Autor: exim-users Data: Para: exim-users Assunto: Re: [exim] Exim accepting any signed cert as verified even when not
listed in tls_verify_certificates?
Hi Leon,
without knowing GNUTLS, here's my 2 cents from a PKI perspective.
The tls_verify_certificates file contains your trust anchors. That
means, that exim needs to build up a certificate chain from the
certificate(s) presented by the client up to a certificate contained in
this file. Once exim can do so, and the rest of the certificate
verification process succeeds, the overall verification is successful.

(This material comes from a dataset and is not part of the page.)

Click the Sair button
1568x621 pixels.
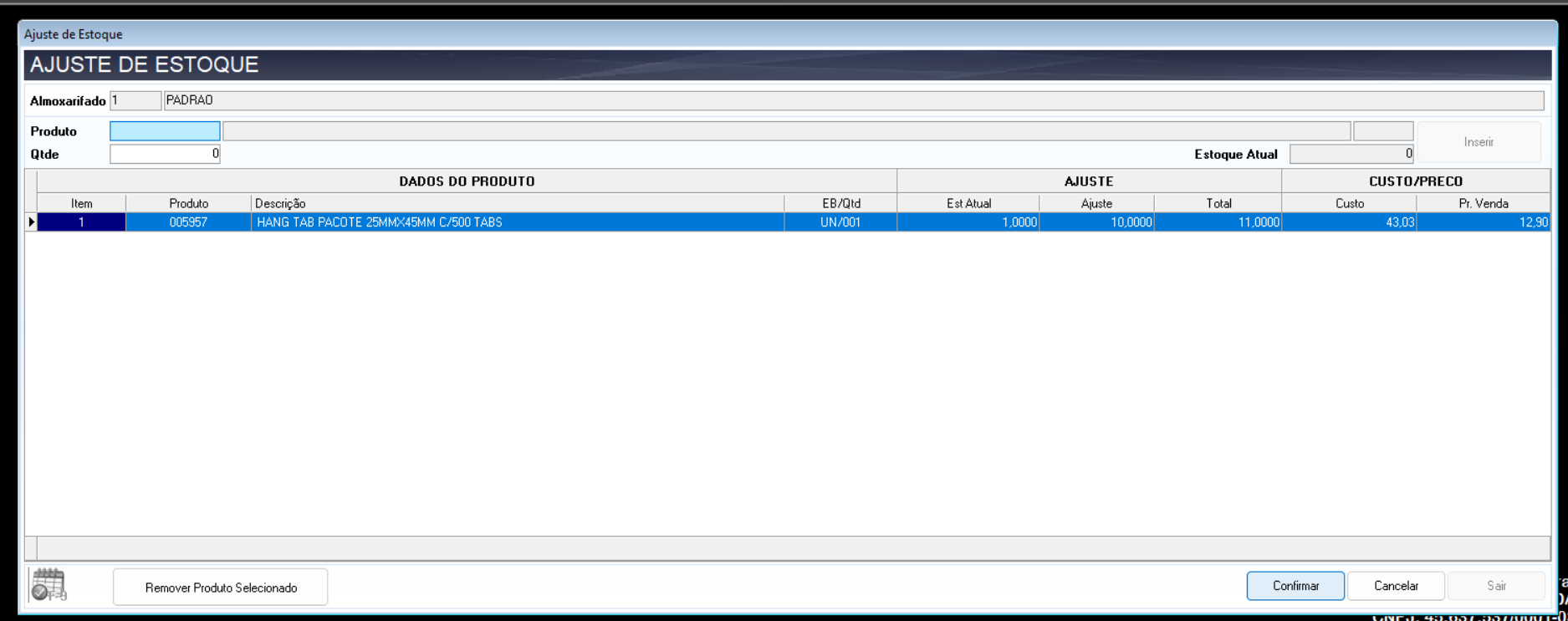pyautogui.click(x=1495, y=586)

Leon Verrall schrieb: > This seems to work but not how I'd expect. Here's a summary:
>
> tls_verify_hosts = *
> tls_verify_certificates = /some/file/with/certs.pem
>
> If certs.pem contains the client certificate and my root certificate,
> exim accepts. (apparently correct).
correct.
> If certs.pem contains the client certificate only, exim rejects as it
> can't verify the certificate (correct).
I would consider that wrong. Since the file contains the client
certificate and as such you consider it trusted, verification should
succeed.
> If certs.pm contains _only_ the root certificate, exim accepts! (wrong?)
If exim can build up a certificate chain from the certificate(s)
presented by the client up to the root certificate, then the result you
witness is correct.
After all, in a PKI context, you don't want to configure thousands of
client certificates as trusted, but only a few CA certificates, and by
doing so, you automatically trust all certificates issued by such a CA.
If you don't want to automatically trust all certificates issued by the
CA, consider creating a private CA yourself and issuing certificates
only to those clients you want to allow to your system.